II
It begins with Susan's death.
It won't be written in history books, but that's how it is.
It starts when Millicent walks up the path she just raked, the gravel crunching beneath her feet, and looks up to see a window explode around a dark shape, see all the glass shards around Susan catching and reflecting the sunlight, all suspended in the air for a moment before they come crashing down.
They will never know she saw the body in those short minutes before the alarm was fully raised.
Millicent stands at the corner of the house and watches that broken corpse spill red blood on the pavement with dispassionate eyes but inside a part of her feels suddenly awake, awake and relieved and envious and lots of other things all wound up in a knot she can't undo. Yet.
As voices raise and footsteps approach, she turns and walks back inside, to her next chore but with Susan's very last images burned in her brain.
That night, Millicent dreams of the battle and wakes up in cold sweat, anger and desperation clawing at her chest. Her eyes are filled with tears, but she does not cry.
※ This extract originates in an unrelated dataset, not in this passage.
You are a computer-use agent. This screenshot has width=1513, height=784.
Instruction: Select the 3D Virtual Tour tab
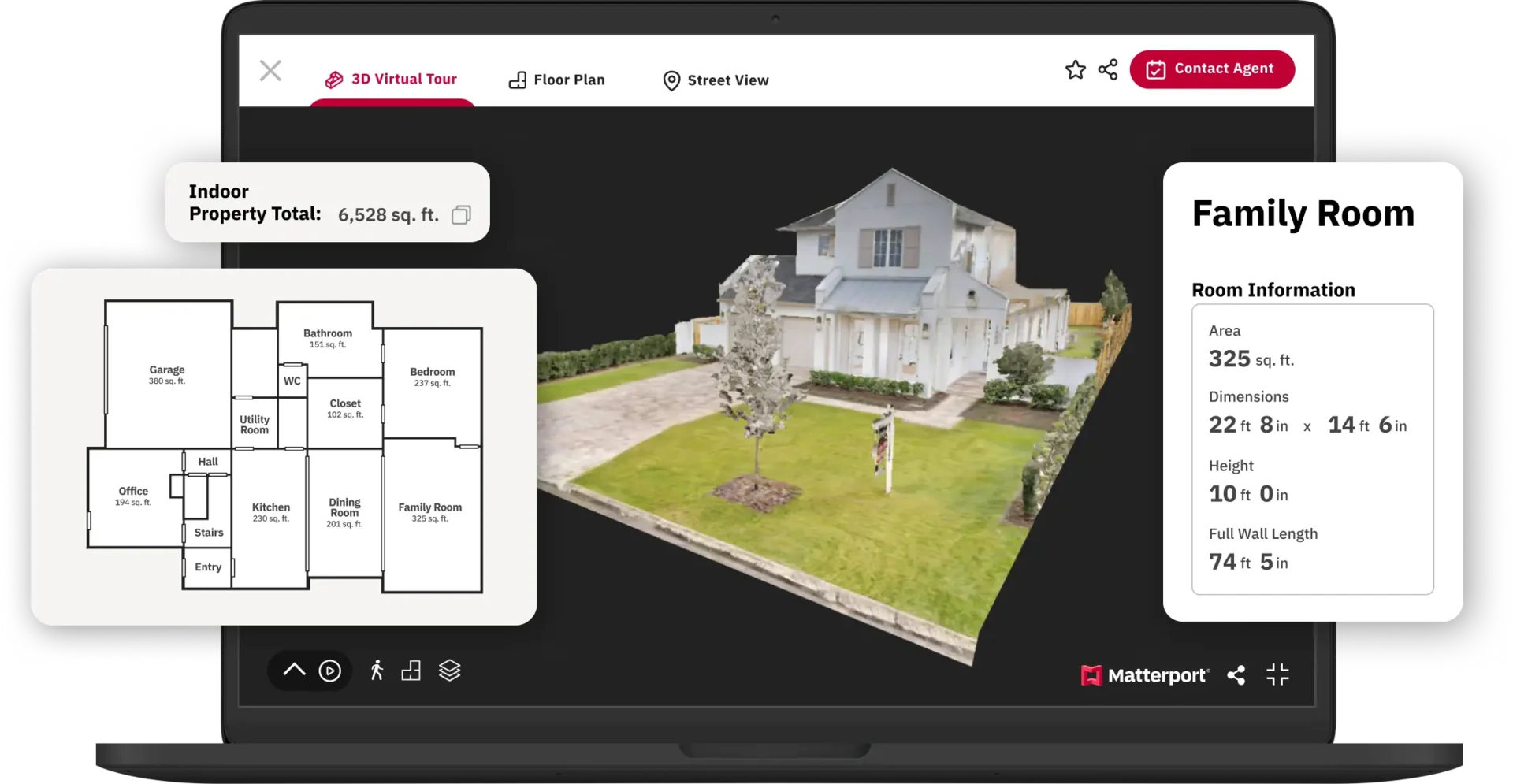392,80
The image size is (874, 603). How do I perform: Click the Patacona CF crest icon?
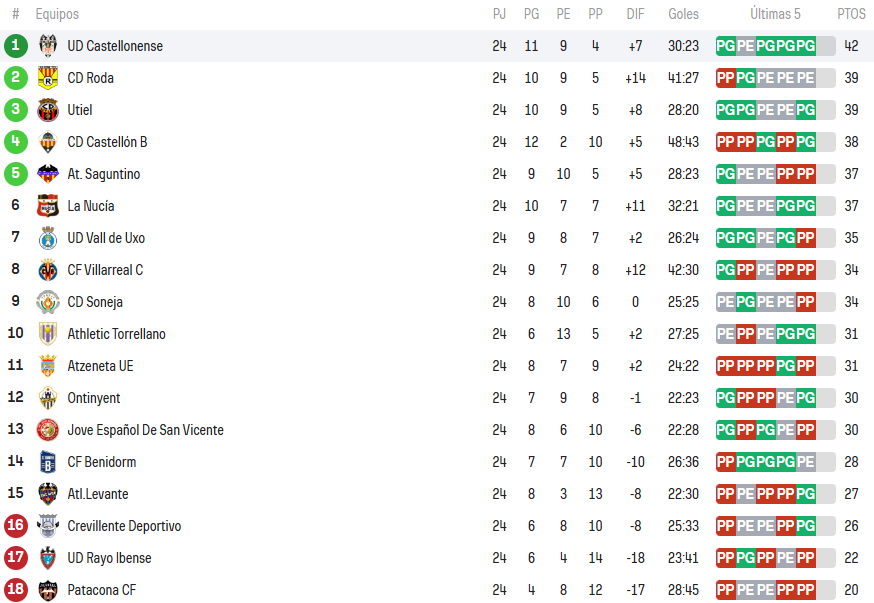[x=48, y=590]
There is only one bed in the room, now, and only one set of clothes in the closet, only one toothbrush on the sink but they can't fool her, not anymore.
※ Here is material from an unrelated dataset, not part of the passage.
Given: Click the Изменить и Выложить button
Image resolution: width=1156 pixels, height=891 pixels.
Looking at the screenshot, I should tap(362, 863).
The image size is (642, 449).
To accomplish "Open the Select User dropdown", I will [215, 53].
She does not need to turn her head where Susan used to sleep. She just stares at the white plaster overhead as the light creeps across the ceiling.
Susan's corpse still dances in front of her eyes.
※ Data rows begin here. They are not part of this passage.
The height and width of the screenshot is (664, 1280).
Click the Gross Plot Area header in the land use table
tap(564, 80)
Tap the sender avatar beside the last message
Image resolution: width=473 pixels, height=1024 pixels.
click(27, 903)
As inexorably as Earth revolves around the Sun, her mind is slowly clearing. Some memories lose the haze surrounding them, others don't and Millicent just lets them be, letting everything sink in little by little.
Eventually, she knows.
Not that it comes as a surprise. In a sense, she has always known – her Imperius curse is not as strong, the potions she takes not as numerous as Susan's. Perhaps they thought it a fitting punishment for her: the Slytherin and pureblooded witch who dared to raise her hand against the Dark Lord and his servants is now a Doll and a servant of the House of McNair, lower than an House Elf, a mere beast of burden.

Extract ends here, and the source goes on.